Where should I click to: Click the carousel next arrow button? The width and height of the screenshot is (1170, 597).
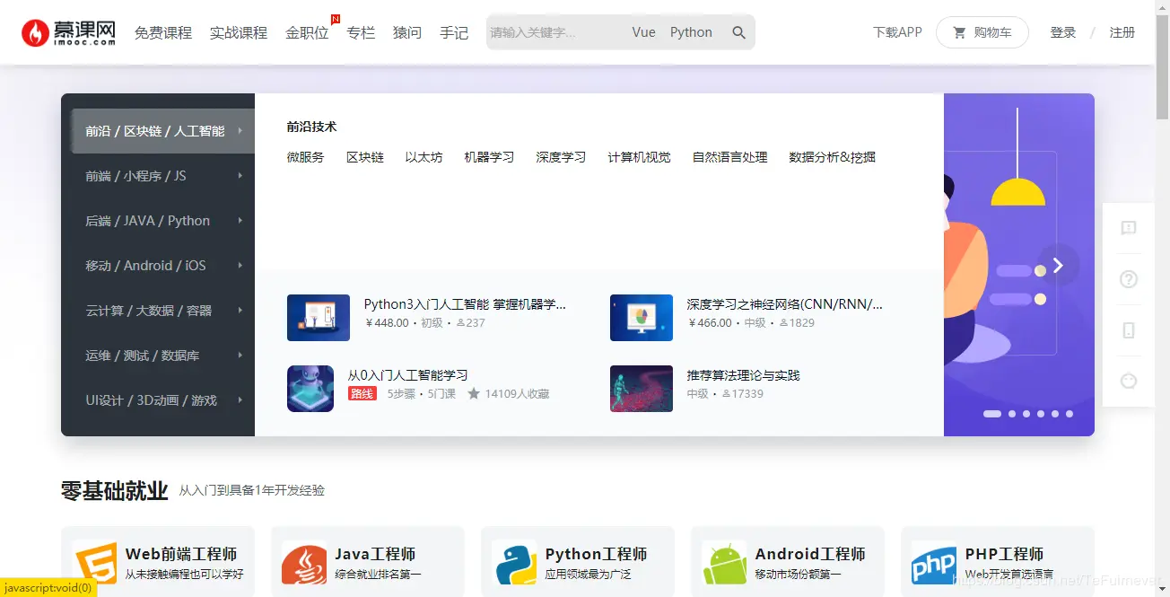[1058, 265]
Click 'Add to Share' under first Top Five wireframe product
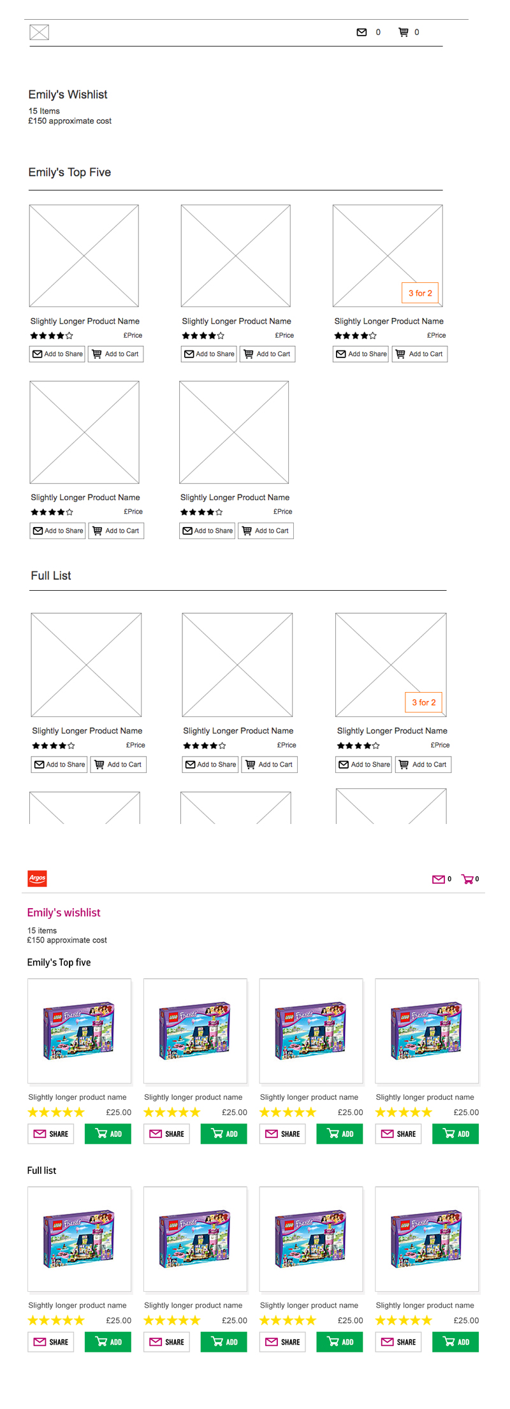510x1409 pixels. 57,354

____________________

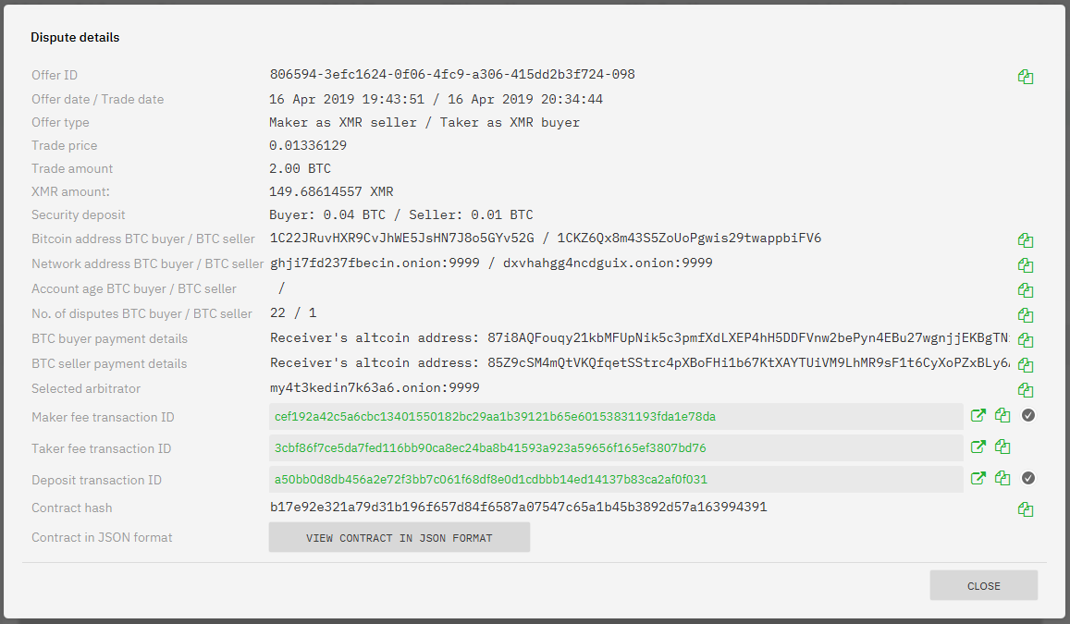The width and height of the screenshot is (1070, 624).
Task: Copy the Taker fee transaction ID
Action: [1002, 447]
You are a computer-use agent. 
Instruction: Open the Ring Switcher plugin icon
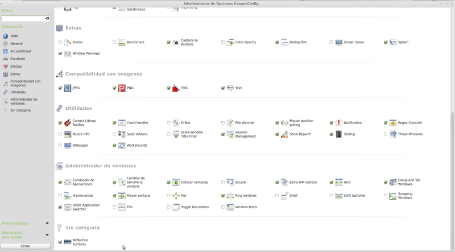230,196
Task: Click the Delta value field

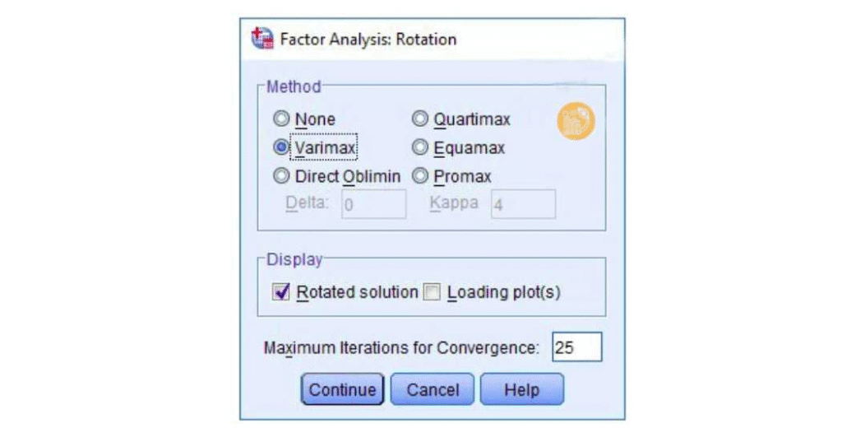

____________________

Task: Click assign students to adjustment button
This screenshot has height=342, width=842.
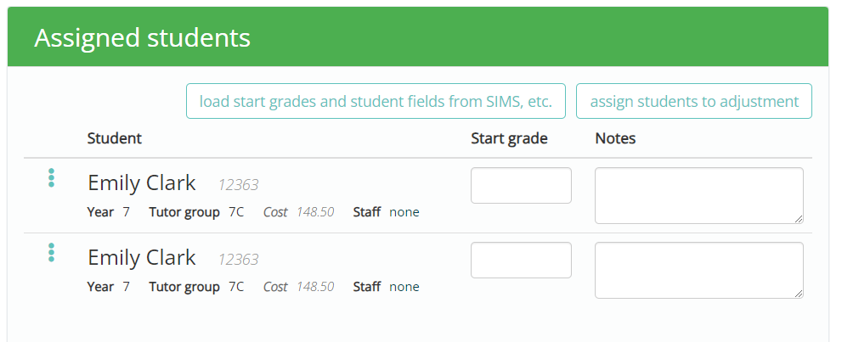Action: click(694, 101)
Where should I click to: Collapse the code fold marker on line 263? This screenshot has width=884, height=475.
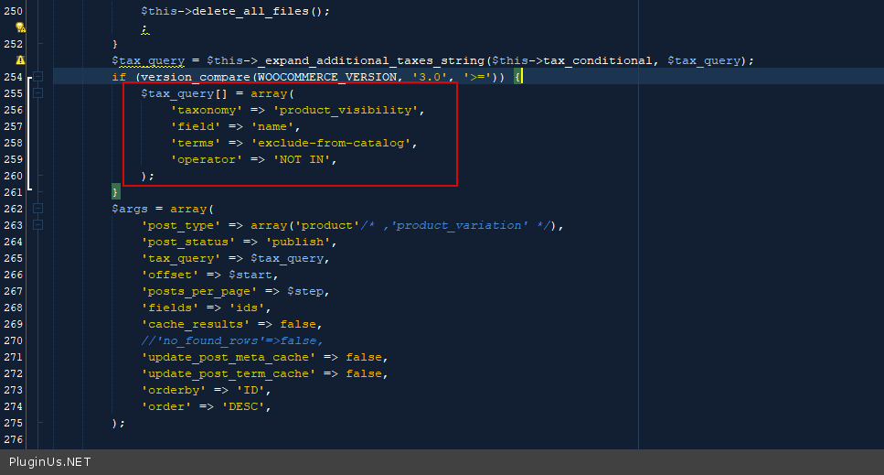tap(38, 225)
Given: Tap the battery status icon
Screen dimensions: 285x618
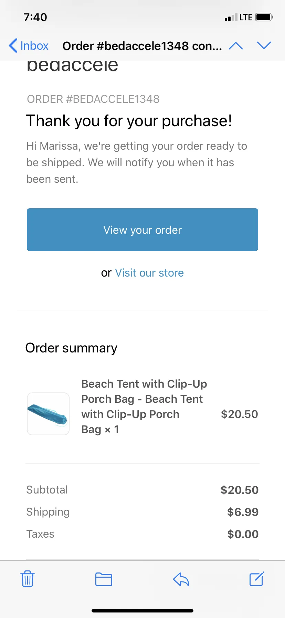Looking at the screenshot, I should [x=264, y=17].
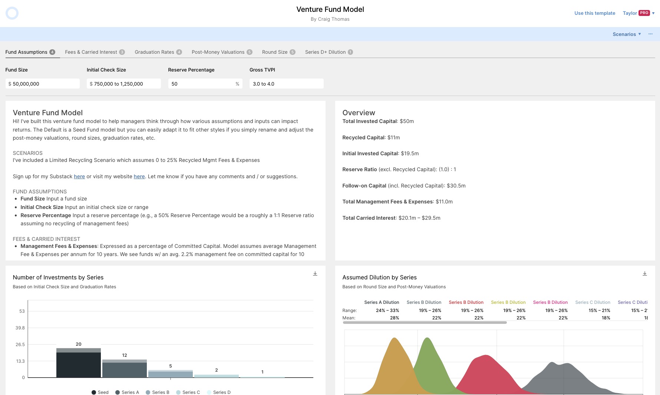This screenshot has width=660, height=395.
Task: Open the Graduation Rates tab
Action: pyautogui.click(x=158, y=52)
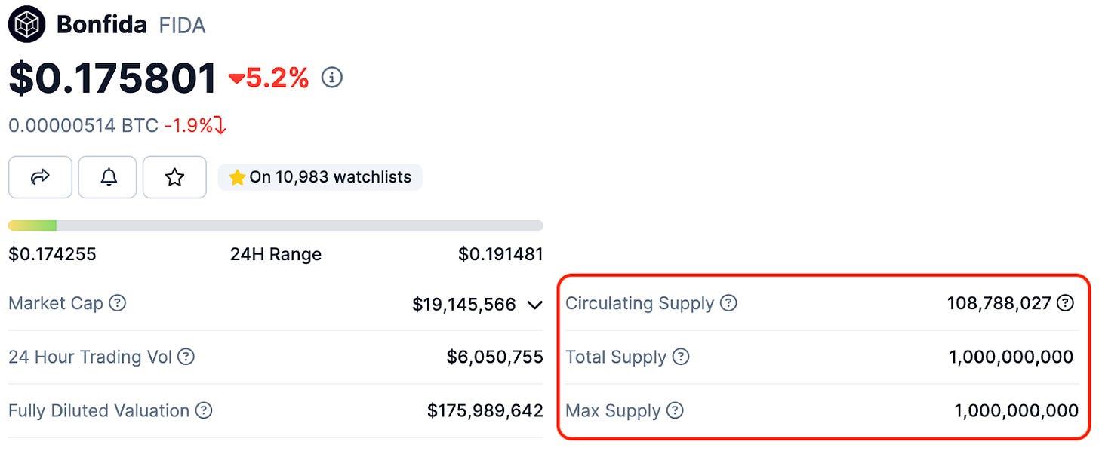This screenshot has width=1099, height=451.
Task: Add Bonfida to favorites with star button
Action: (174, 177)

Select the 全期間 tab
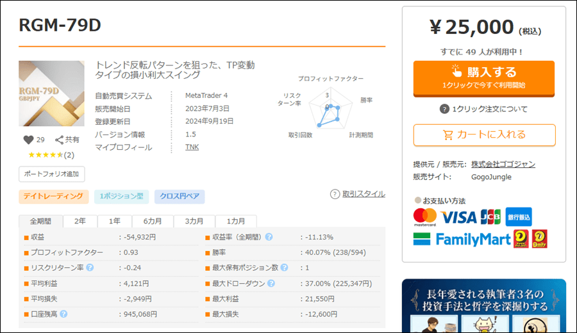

____________________

> **Task to complete**: Everything from the line with "Task: Click assign" through the line with "Select the 全期間 tab" in the material above should be transcribed exactly, except the pictures.

> **Solution below**:
Task: Click assign students to adjustment button
This screenshot has height=342, width=842.
Action: click(694, 101)
Where should I click to: Collapse the code fold marker on line 263? This screenshot has width=884, height=475.
tap(38, 225)
Given: Tap the battery status icon
Screen dimensions: 285x618
Looking at the screenshot, I should [x=264, y=17].
This screenshot has width=660, height=395.
Task: Open the Graduation Rates tab
Action: pyautogui.click(x=158, y=52)
This screenshot has width=1099, height=451.
Task: Add Bonfida to favorites with star button
Action: (174, 177)

Select the 全期間 tab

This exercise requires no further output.